## Question 1 

To verify if the formulations are significantly different statistically.

#### a. A descriptive analysis of the additives (columns named as “a” to “i”), which must include summaries of findings (parametric/non-parametric).  Correlation and ANOVA, if applicable, is a must.

#### b. A graphical analysis of the additives, including a distribution study.

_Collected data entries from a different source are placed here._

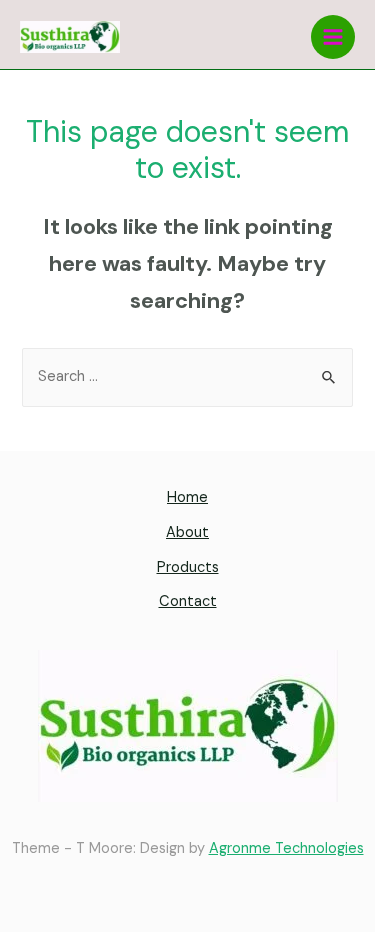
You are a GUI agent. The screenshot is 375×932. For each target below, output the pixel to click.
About (187, 532)
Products (188, 567)
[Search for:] (187, 376)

#### c. A clustering test of your choice (unsupervised learning), to determine the distinctive number of formulations present in the dataset.

In [None]:
import os
import pandas as pd
import numpy as np
from ipynb.fs.full.Functions import *
import matplotlib.pyplot as plt
import seaborn as sns
import warnings
import statsmodels.api as sm
from statsmodels.formula.api import ols
warnings.filterwarnings("ignore")
%matplotlib inline

In [None]:
#importing the data
ingredient = pd.read_csv('data/ingredient.csv')
ingredient.head()

## Exploratory data analysis

### After importing the dataset using pandas libarary, statstical EDA is conducted.

In [None]:
#looking into ingredient data and finding the datatypes & number of non-null rows
ingredient.info()

In [None]:
#Finding total number of missing values in each features
ingredient.isnull().sum()

In [None]:
ingredient.describe()

##### Using "Describe" function we can find out about some general information on our dataset. From the table above additive "i" has the least usage (consumption) while "e" has the highest. In addtion, we can obtain information such as mean,std,min which can be useful for further analysis  

In [None]:
ingredient.corr()

#### Table above shows the correlations among features. 
#### Heatmap was consutructed for better understanding.

In [None]:
plt.figure(figsize=(16,10))
sns.heatmap(ingredient.corr(),annot=True)

Heatmap above shows that "a" has high negative correlations with "e" and "d".
Similarly "c" has high negative relations with "h","g" and "d" meaning if one increases the other will most likely decrease.On the other hand "a" and "g" have the high positve correlations meaning if "a" increases "g" also most likely will increase,same goes to "d" and "h"

In [None]:
df = ingredient.copy()

Box-plot below shows the outliers in each additives. There are several outliers can be detected in this figure however "e" has diffrent scale than the rest. Therefore they are plotted separately for better visualization. Based on Boxplots, the means for each additives are different. T-test (for two features) or ANOVA analysis (more than 2 features) to further determine if there is any significant difference between the additives.

In [None]:
plt.figure(figsize=(16, 4))
sns.boxplot(data = ingredient)

In [None]:
# cols = ['a','b','c','d','e','f','g','h','i']
box_plots(ingredient,ingredient.columns,3,'y',title=None,figsize=(16,20))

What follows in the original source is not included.